Exercise objective:
Reproduce exactly the lines below, starting at the line that contains "This screenshot has width=1185, height=997." and ending with the last line of the records, both included; leave out any pictures.

[Dataset entries]

-- Opening Marker --

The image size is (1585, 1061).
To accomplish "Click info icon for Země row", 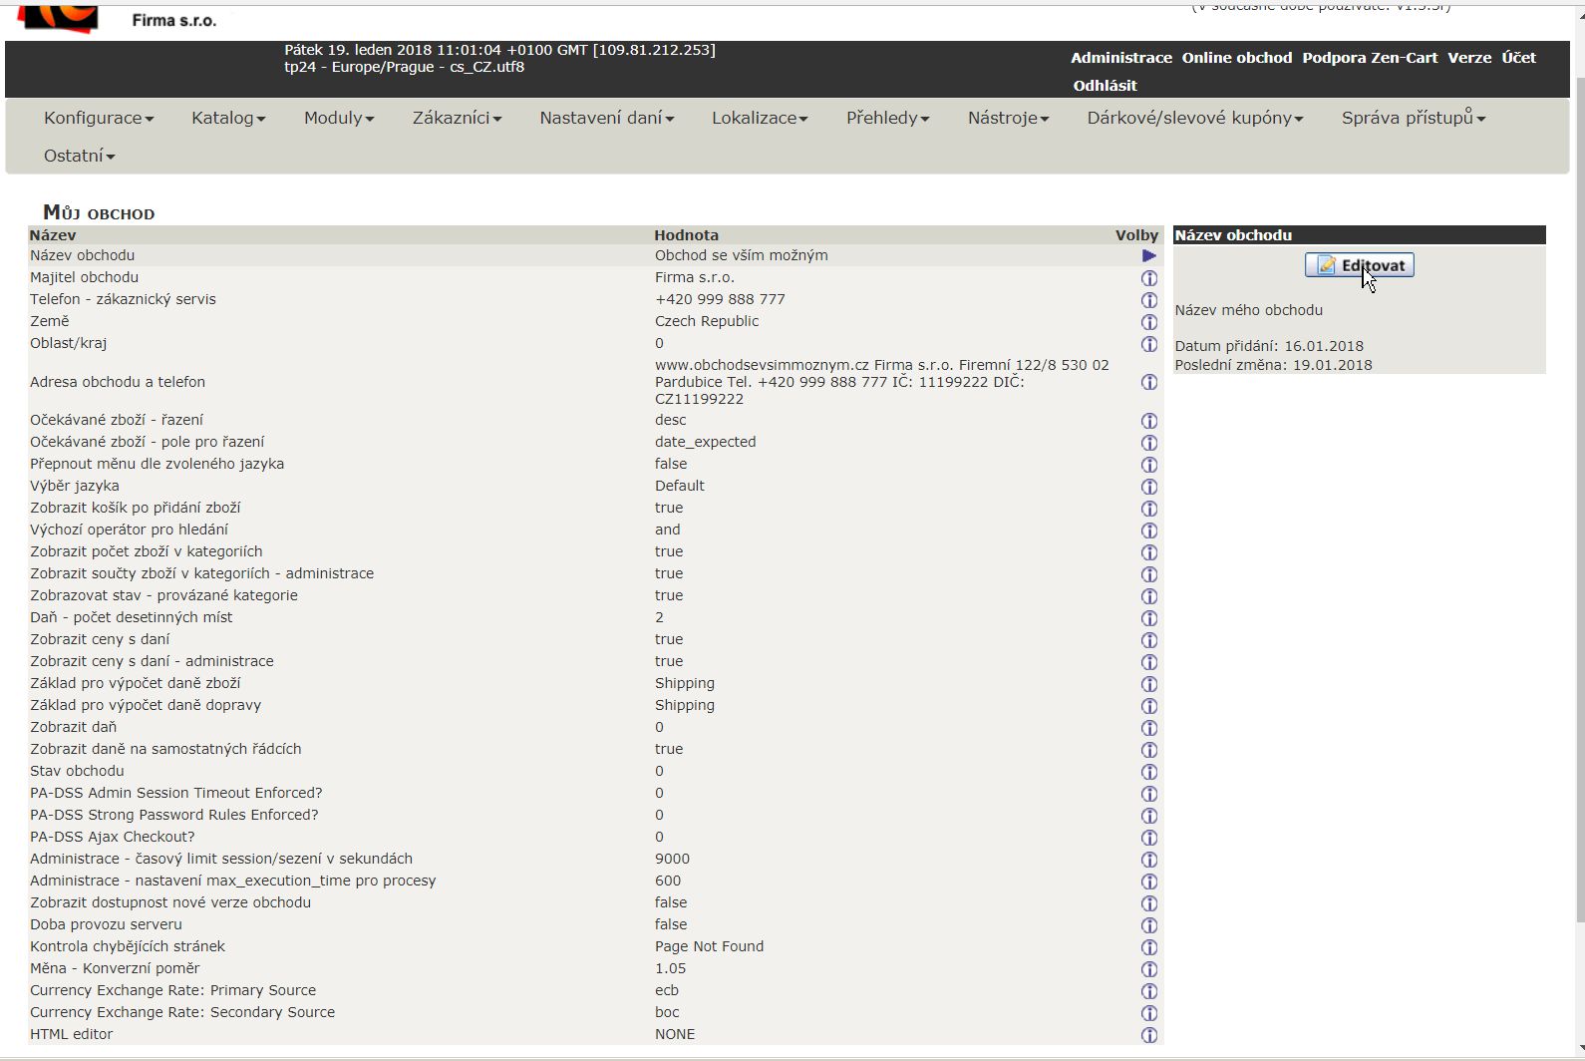I will click(1148, 322).
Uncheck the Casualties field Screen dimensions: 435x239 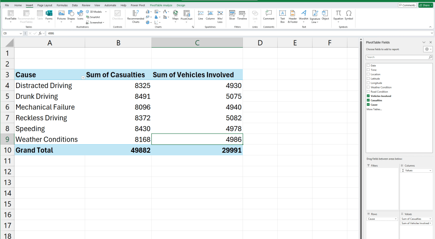tap(368, 100)
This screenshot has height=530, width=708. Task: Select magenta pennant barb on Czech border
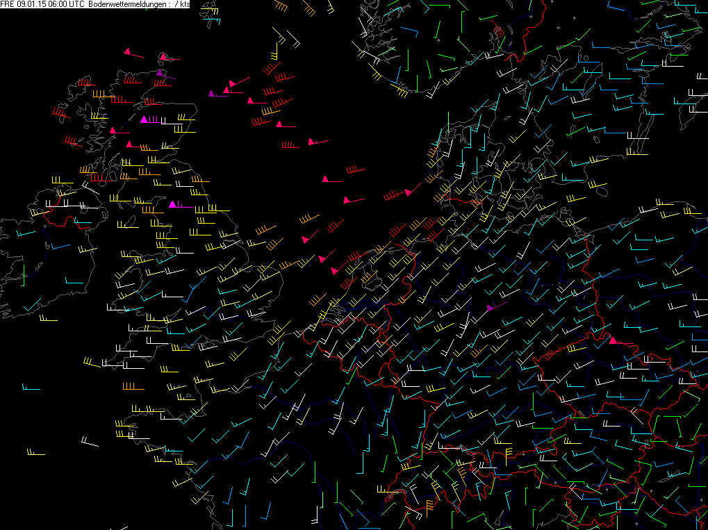click(621, 342)
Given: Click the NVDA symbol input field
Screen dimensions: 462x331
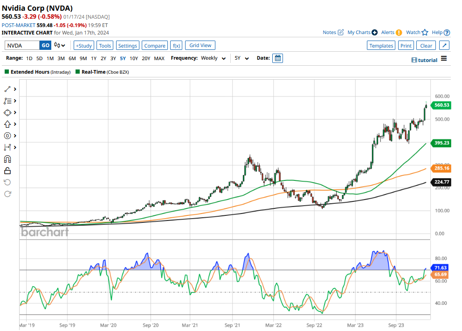Looking at the screenshot, I should [x=22, y=45].
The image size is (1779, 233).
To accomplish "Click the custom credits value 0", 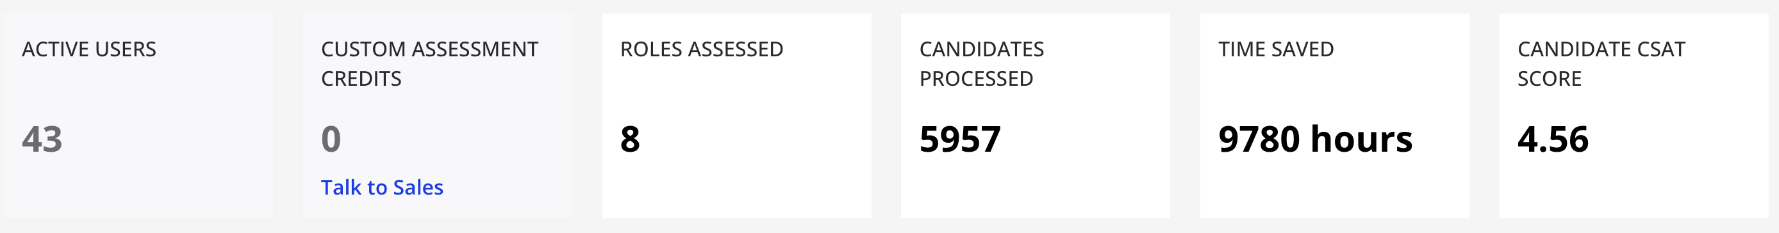I will [331, 139].
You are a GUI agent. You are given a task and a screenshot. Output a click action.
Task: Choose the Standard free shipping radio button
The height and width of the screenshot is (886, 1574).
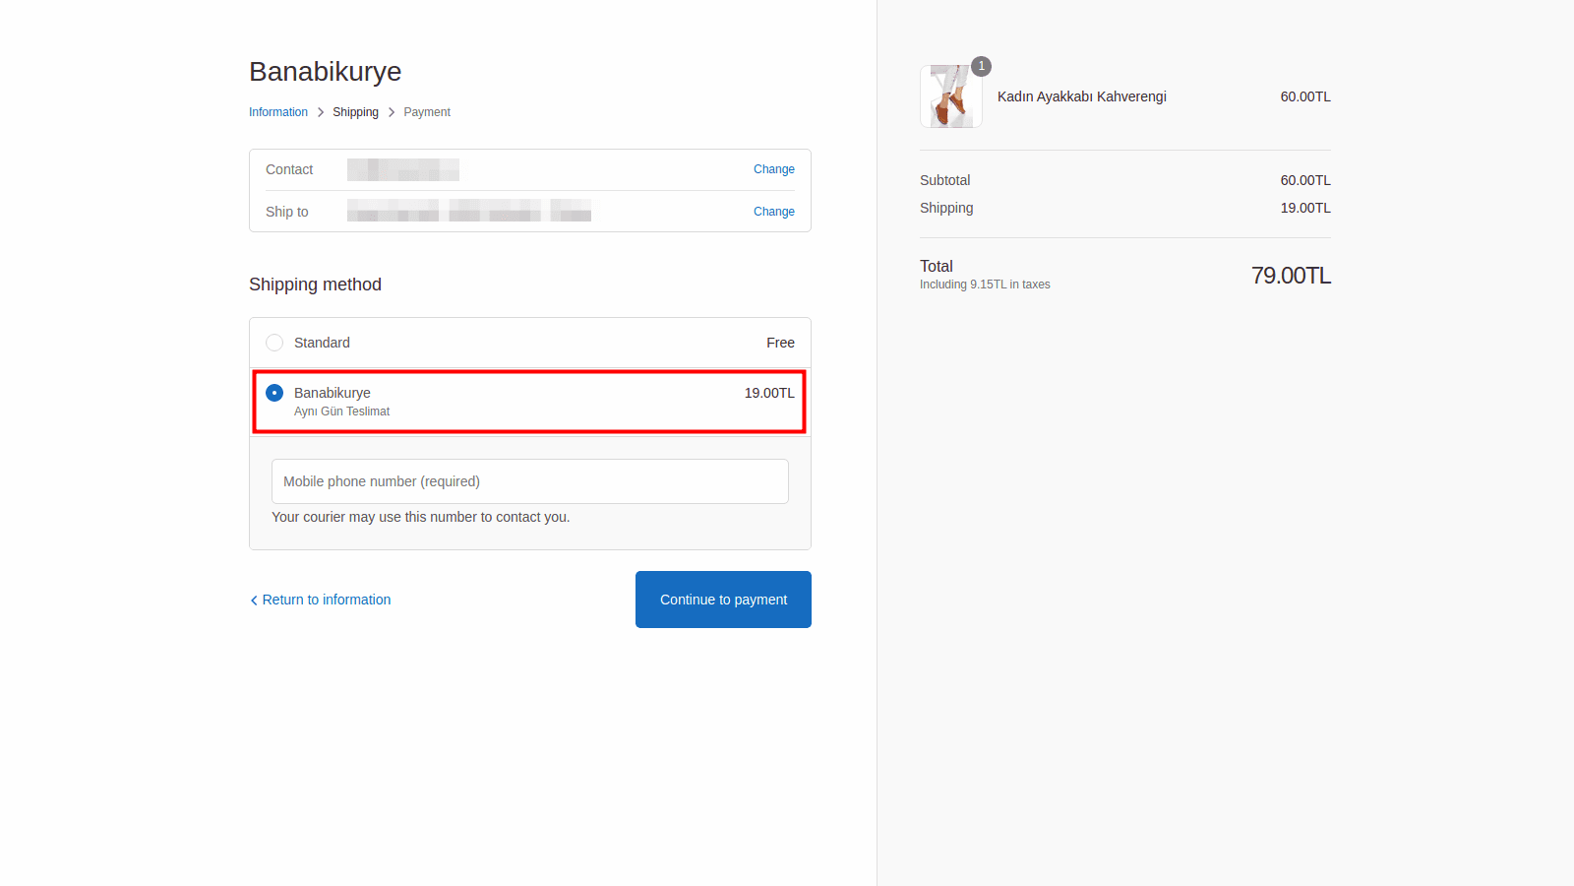click(x=274, y=343)
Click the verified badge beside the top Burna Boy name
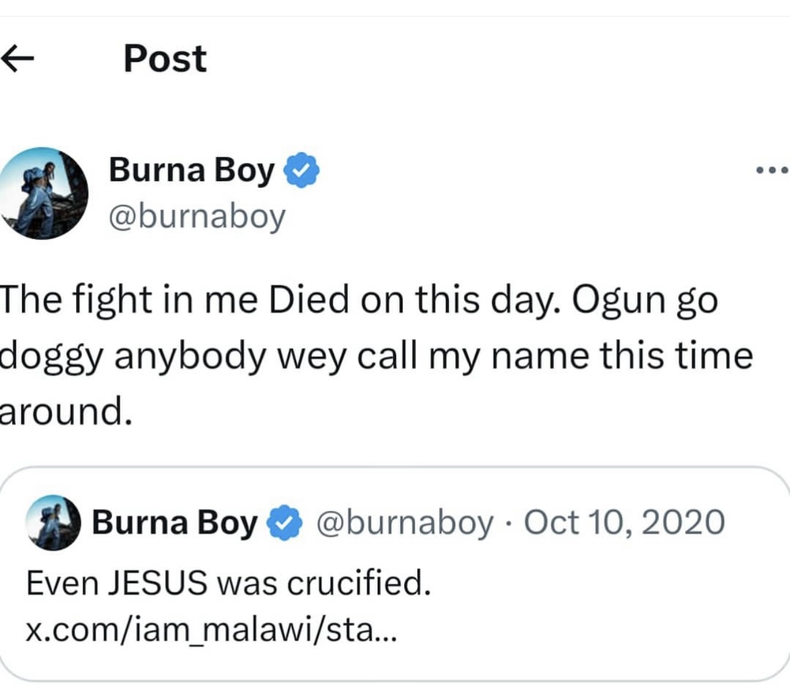790x692 pixels. [x=301, y=170]
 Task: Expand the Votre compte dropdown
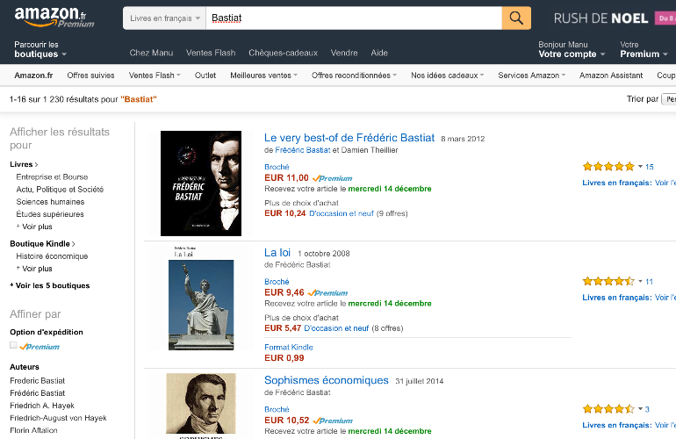(572, 54)
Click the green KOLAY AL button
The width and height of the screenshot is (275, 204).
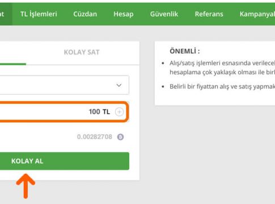point(65,161)
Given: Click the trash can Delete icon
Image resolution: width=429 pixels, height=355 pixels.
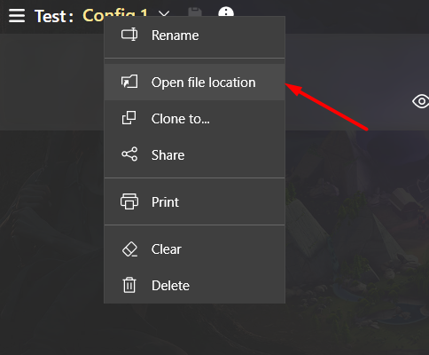Looking at the screenshot, I should coord(129,285).
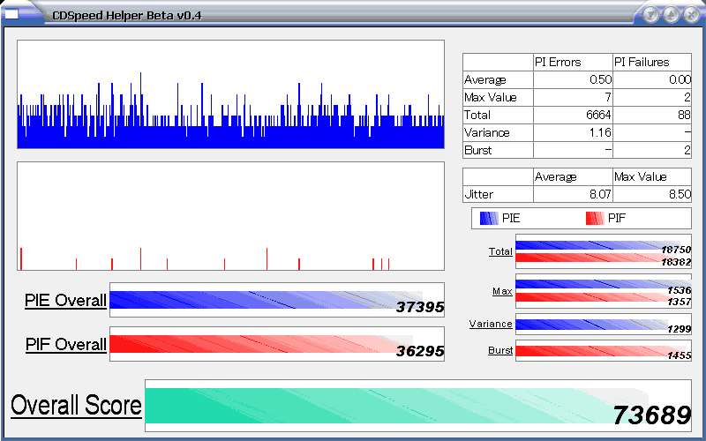This screenshot has height=441, width=706.
Task: Click the PIE Overall blue score bar
Action: click(x=265, y=300)
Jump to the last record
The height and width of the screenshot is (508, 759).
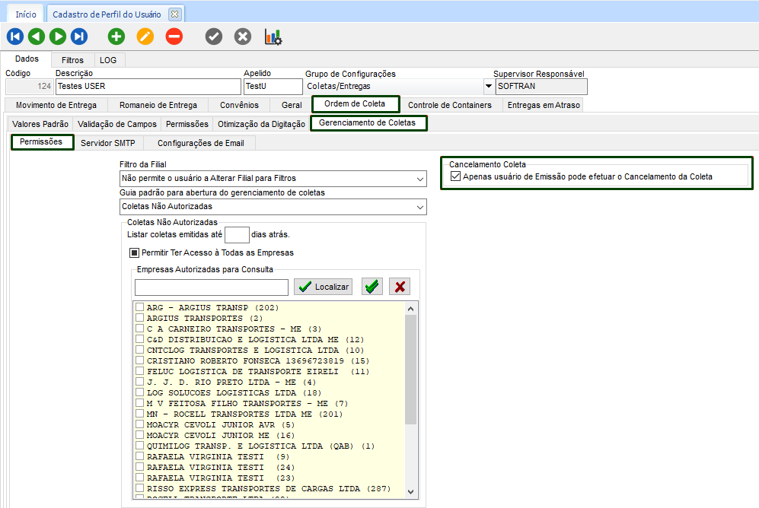[x=79, y=36]
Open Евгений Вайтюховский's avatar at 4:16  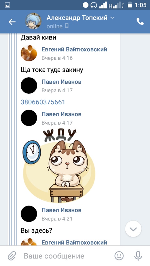(29, 53)
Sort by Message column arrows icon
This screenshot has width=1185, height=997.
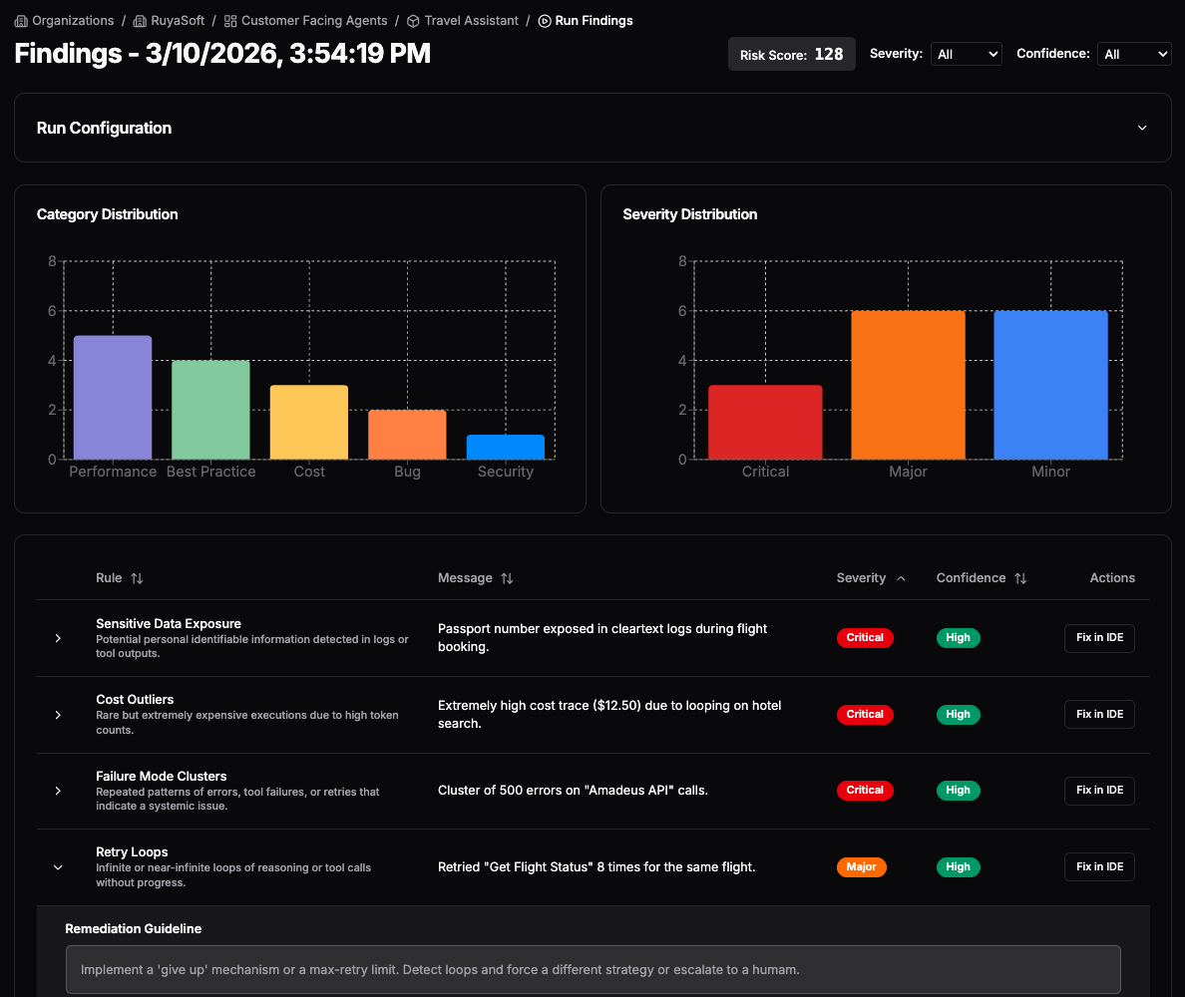507,578
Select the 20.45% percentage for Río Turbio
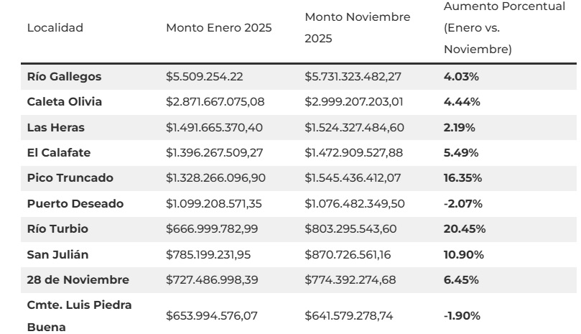 click(x=465, y=229)
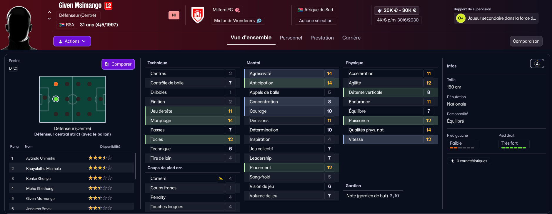552x214 pixels.
Task: Open the Carrière tab
Action: (351, 38)
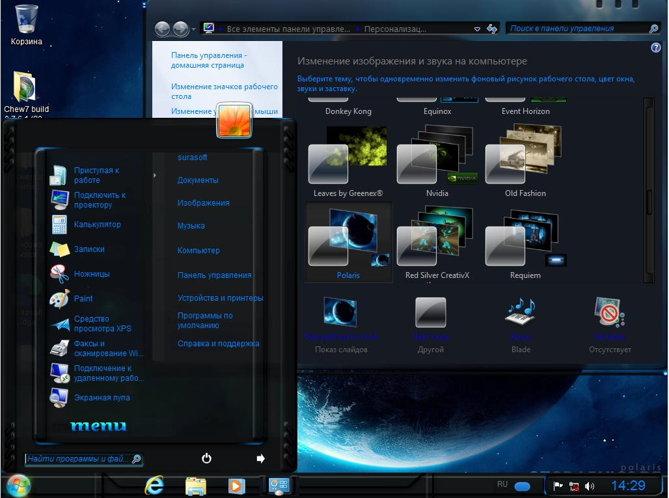Launch Magnifier (Экранная лупа)
669x498 pixels.
click(102, 398)
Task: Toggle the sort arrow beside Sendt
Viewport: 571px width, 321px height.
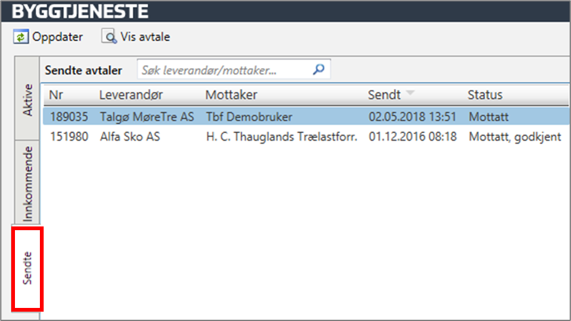Action: 410,94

-- Closing Marker --

Reply:
This screenshot has width=1185, height=997.
507,578
Select the 20.45% percentage for Río Turbio
 click(x=465, y=229)
552x214 pixels.
Task: Open the Carrière tab
Action: (351, 38)
Launch Magnifier (Экранная лупа)
669x498 pixels.
click(102, 398)
Task: Toggle the sort arrow beside Sendt
Viewport: 571px width, 321px height.
Action: 410,94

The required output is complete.